* **Your goal**
Can you return the records below exactly as they stand, but only from the first line through the one with "Given: Click the add milestone diamond icon"?

* **Data records**
- - - -
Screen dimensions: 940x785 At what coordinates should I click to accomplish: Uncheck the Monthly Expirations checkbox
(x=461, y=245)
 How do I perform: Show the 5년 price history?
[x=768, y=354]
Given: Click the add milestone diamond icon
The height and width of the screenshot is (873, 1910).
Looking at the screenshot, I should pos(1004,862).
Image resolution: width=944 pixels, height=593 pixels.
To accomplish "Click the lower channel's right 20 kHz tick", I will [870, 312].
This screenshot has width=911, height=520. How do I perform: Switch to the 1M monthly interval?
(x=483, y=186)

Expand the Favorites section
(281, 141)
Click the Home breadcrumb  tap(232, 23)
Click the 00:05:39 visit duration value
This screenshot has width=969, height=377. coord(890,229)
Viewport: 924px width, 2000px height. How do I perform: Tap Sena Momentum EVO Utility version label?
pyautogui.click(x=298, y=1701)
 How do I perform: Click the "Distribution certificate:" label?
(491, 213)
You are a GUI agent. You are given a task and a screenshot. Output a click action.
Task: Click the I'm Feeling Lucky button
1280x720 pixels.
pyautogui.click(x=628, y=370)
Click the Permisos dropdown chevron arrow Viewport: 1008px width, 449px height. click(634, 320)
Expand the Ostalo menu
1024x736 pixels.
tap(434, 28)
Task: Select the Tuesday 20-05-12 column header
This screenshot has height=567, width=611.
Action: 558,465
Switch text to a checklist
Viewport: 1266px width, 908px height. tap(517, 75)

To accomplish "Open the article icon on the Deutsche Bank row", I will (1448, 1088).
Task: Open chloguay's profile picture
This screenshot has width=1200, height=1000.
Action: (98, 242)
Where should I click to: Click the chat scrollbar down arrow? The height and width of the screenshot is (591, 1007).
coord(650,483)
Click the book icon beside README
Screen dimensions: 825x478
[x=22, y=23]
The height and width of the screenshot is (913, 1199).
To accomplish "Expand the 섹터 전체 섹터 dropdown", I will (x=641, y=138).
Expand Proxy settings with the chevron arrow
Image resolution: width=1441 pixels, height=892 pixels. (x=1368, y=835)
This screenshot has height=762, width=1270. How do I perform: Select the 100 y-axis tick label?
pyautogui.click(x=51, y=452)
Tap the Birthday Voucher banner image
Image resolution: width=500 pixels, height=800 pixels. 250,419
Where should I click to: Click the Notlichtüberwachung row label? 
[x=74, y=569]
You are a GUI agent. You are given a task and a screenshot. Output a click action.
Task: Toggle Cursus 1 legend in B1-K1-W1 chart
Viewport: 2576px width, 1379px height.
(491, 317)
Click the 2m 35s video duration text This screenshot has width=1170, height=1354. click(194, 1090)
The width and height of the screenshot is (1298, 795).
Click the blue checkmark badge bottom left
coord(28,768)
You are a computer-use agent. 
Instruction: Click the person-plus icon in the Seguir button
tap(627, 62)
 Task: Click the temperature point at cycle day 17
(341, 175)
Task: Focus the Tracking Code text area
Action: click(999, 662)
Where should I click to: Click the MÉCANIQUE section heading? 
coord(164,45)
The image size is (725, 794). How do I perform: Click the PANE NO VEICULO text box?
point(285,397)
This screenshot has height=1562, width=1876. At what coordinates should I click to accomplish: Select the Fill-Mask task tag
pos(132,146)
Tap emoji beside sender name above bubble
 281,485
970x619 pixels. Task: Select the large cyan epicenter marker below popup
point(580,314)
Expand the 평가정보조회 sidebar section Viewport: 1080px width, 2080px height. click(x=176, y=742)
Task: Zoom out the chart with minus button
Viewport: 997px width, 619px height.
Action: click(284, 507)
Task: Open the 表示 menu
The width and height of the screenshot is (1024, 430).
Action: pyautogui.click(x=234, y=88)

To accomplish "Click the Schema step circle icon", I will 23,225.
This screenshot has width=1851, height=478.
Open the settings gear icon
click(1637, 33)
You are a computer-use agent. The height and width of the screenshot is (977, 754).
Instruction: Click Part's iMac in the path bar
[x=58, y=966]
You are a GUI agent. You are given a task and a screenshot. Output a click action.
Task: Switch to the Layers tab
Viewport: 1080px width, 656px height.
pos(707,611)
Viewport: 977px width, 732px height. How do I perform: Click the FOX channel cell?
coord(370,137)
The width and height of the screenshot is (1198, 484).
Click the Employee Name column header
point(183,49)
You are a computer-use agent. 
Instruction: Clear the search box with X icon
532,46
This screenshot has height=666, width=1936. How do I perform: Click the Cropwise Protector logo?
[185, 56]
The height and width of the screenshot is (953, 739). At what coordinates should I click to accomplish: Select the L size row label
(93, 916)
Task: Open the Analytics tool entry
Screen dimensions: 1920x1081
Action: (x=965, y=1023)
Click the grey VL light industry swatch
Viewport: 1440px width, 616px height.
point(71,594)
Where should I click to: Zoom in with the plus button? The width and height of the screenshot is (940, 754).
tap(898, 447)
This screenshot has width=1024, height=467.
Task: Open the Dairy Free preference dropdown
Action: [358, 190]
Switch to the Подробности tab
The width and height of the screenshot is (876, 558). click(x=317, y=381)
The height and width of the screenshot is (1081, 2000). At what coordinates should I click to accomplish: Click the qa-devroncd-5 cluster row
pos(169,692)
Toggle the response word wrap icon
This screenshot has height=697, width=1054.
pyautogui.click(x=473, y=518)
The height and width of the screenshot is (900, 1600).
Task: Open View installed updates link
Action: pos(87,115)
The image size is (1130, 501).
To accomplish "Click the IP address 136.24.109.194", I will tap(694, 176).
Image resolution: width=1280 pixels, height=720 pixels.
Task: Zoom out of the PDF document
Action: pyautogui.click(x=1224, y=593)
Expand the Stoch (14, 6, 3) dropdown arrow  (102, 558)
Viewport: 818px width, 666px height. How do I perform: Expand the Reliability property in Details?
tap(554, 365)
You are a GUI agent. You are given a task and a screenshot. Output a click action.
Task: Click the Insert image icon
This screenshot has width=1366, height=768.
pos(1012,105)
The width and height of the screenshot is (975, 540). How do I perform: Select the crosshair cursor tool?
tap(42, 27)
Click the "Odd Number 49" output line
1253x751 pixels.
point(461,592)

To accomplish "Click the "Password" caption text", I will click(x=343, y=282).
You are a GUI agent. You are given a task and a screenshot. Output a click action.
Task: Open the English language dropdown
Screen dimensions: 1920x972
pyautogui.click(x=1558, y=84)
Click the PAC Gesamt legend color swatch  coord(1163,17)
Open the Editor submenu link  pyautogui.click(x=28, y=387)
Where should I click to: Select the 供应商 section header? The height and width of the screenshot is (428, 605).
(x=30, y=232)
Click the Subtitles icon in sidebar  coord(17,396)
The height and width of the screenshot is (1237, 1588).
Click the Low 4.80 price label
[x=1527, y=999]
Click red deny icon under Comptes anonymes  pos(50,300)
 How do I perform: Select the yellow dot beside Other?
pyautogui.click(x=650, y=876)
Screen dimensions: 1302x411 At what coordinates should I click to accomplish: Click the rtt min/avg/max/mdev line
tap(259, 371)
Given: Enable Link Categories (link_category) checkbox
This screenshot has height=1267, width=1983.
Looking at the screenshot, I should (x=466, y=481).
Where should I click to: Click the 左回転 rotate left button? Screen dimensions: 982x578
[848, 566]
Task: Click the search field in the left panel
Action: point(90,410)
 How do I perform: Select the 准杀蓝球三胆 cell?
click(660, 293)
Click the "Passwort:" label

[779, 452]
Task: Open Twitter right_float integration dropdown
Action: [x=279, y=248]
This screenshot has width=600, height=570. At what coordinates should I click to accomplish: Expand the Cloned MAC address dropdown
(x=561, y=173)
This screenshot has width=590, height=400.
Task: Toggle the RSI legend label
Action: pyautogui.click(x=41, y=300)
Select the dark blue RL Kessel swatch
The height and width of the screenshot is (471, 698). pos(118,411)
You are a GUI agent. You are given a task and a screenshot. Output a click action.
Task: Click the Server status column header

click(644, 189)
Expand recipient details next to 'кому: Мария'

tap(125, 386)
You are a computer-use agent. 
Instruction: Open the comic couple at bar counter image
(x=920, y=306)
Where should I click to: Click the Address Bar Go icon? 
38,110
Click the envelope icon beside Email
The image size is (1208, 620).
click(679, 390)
- - - -
* **Answer to this task**
Screen dimensions: 940x785 At what coordinates should I click to accomplish: Uncheck the Monthly Expirations checkbox
(x=461, y=245)
 How do I perform: Show the 5년 price history?
[x=768, y=354]
Given: Click the add milestone diamond icon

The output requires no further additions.